You can create the shell model in RFEM which provides the option to directly generate a member element into surfaces (function ‘Generate Surfaces from Member’). A member with the length of 4 m is initially created. The cross‑section type IPE 200 is selected. After modelling the beams, surfaces are generated from the member by using the function mentioned above.

Figure 02 - Generate Surfaces from Member

After creating a pure shell model of the beam, you can define the boundary conditions. The beam should be supported on both sides. These boundary conditions can be created with the use of line supports. For this application, the web and flanges of the surface model can be supported with line supports. A complete restraint of the support is not required as the restraint results from the limit of translational degrees of freedom on the web and the flange.

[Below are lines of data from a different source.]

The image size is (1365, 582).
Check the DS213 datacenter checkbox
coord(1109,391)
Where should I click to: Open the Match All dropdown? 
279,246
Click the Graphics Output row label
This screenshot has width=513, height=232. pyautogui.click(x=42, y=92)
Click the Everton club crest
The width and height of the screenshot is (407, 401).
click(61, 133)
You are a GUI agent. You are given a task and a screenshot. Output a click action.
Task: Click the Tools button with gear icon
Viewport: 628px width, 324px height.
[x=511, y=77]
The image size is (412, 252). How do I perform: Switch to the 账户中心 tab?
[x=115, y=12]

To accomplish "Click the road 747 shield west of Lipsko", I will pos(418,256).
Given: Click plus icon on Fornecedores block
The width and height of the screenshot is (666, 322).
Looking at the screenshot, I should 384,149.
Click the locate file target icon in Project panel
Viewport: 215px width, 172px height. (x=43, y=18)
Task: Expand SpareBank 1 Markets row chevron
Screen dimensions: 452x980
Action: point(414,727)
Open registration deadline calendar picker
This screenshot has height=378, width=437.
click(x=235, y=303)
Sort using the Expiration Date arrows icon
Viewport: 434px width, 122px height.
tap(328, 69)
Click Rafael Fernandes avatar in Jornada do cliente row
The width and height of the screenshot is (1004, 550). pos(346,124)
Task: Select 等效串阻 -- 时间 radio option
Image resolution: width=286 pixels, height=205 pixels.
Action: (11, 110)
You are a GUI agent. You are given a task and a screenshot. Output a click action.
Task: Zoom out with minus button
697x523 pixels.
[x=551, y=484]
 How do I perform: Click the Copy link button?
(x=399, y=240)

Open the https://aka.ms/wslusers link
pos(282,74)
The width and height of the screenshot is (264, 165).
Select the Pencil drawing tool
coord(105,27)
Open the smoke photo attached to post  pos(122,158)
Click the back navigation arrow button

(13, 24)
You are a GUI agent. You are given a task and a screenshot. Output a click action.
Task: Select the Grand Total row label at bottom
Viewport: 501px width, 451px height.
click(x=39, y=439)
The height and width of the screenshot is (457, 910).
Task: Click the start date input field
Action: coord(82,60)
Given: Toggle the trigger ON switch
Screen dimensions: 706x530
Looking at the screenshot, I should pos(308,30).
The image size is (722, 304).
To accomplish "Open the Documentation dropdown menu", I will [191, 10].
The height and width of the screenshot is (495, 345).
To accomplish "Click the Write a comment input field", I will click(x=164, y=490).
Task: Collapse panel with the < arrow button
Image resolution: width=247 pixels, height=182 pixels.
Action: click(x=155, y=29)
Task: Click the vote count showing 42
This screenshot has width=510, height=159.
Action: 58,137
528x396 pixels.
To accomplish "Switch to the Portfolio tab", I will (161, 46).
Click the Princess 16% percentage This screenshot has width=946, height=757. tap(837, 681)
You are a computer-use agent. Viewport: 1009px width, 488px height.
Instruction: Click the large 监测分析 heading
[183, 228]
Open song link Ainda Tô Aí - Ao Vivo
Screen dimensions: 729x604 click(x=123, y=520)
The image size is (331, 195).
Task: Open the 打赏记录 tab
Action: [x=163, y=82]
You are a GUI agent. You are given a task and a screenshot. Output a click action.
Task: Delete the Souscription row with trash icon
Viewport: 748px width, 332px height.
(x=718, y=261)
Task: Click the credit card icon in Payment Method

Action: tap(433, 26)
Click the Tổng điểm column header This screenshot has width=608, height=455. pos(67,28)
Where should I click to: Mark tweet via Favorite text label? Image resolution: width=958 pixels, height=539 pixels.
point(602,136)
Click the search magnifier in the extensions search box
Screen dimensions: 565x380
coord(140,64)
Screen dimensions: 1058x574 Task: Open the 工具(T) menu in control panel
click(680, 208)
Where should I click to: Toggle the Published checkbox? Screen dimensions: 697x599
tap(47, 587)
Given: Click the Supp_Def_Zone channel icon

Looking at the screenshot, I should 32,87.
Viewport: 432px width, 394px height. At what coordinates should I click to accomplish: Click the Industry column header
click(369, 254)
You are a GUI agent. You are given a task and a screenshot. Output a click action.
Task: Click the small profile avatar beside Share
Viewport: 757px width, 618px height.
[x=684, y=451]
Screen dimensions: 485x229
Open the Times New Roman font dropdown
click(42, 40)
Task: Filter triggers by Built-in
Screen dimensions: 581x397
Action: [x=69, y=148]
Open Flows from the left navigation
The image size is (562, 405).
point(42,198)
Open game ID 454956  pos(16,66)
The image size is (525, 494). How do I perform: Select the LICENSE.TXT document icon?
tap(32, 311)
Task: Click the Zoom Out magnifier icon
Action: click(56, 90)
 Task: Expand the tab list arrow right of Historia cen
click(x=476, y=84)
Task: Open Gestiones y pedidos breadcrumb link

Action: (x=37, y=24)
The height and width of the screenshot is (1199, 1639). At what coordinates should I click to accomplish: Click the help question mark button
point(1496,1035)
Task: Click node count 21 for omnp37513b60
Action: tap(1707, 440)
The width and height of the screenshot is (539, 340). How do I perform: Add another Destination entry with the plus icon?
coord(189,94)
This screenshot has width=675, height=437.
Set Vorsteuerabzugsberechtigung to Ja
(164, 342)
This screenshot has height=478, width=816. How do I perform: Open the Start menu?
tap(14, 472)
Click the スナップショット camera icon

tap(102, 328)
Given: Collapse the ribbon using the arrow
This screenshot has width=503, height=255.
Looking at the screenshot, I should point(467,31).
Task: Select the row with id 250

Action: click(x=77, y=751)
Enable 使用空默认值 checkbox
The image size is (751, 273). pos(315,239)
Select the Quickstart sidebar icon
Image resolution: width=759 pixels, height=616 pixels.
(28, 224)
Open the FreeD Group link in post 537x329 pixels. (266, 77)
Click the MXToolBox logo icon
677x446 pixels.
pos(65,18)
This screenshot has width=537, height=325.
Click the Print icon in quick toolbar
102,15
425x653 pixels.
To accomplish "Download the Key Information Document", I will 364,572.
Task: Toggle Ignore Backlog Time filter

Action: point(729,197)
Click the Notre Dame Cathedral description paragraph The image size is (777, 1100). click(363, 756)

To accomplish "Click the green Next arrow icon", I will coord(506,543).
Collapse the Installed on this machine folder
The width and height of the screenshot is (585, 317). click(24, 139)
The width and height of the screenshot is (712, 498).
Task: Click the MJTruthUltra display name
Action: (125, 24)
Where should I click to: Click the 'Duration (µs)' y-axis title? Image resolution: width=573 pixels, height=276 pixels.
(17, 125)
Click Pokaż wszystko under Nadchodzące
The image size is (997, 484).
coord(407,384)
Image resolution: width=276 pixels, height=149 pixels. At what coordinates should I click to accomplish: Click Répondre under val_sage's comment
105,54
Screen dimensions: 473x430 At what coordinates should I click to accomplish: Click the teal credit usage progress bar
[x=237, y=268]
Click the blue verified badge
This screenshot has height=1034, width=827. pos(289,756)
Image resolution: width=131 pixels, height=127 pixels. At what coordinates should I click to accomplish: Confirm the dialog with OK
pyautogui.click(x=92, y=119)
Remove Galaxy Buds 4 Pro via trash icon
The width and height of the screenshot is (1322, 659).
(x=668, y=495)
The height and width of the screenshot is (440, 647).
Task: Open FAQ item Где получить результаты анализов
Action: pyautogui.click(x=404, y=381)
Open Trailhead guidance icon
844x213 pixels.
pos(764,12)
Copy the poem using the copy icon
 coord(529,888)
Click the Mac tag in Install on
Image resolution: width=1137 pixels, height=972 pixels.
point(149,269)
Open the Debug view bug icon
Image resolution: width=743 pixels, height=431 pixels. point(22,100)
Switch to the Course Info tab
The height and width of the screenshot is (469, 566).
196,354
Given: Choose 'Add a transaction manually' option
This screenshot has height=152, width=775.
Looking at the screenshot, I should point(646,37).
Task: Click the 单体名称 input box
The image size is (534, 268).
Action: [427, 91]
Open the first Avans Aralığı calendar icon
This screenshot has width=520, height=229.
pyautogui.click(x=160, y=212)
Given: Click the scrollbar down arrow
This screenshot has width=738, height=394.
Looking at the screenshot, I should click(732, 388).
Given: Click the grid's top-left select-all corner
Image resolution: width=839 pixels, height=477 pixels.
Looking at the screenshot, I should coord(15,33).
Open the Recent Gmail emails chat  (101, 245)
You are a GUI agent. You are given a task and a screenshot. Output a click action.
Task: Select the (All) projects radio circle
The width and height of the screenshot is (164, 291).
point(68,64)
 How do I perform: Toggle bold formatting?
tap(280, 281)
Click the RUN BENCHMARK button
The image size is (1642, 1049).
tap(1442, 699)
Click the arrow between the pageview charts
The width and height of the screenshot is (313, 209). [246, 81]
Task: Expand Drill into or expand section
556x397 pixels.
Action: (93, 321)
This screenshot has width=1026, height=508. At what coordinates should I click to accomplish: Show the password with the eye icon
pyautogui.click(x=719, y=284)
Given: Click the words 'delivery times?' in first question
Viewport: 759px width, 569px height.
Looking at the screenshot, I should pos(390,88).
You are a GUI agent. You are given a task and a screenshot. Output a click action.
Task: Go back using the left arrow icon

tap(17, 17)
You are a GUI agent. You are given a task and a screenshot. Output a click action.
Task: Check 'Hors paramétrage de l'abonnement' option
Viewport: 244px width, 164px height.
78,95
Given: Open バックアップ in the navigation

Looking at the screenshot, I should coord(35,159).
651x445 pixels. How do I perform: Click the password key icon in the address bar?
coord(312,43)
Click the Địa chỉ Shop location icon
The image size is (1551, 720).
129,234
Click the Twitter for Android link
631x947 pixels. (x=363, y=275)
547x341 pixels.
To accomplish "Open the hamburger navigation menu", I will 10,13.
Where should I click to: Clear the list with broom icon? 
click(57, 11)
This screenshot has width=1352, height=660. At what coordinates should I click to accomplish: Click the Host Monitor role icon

Figure 03 - Support Conditions

After entering the boundary conditions, you can define plastic behaviour of the surfaces by selecting the Isotropic Plastic 2D/3D material model. This material model allows you to consider the surface plastification during the calculation. In the same dialog box, you can also set the von Mises equivalent stress as the material’s yield strength is set to 24 kN/cm². When you specify the plastic behaviour of the material, the load increment is automatically activated in the calculation parameters. The load increment will contribute to more efficient convergence behaviour in the calculation.

Figure 04 - Material Model

A line load is applied to the structure at the intersection line between the upper flange and the web. The load magnitude is set to 45 kN/m. Plastic hinges begin to form at both supports.

Figure 05 - Load

After the calculation of the entire structure, the deformations are immediately available. It is possible to switch views to the equivalent stress according to von Mises. The default setting for RFEM displays the stresses with smoothed contours. This causes a distorted view of the results because the plastic maximum stress is exceeded. Therefore, it is necessary to select the display option ‘Constant on Elements’ for the internal forces and stresses on the surface. These results represent the mean value of each FE element. Node values of the FE element are used for the generation of the mean value. When using plastic or nonlinear material behaviour, it is always necessary to select the display option ‘Constant in Elements’. This allows for the plastic stress of the element to be displayed accurately after the plastic behaviour has occurred.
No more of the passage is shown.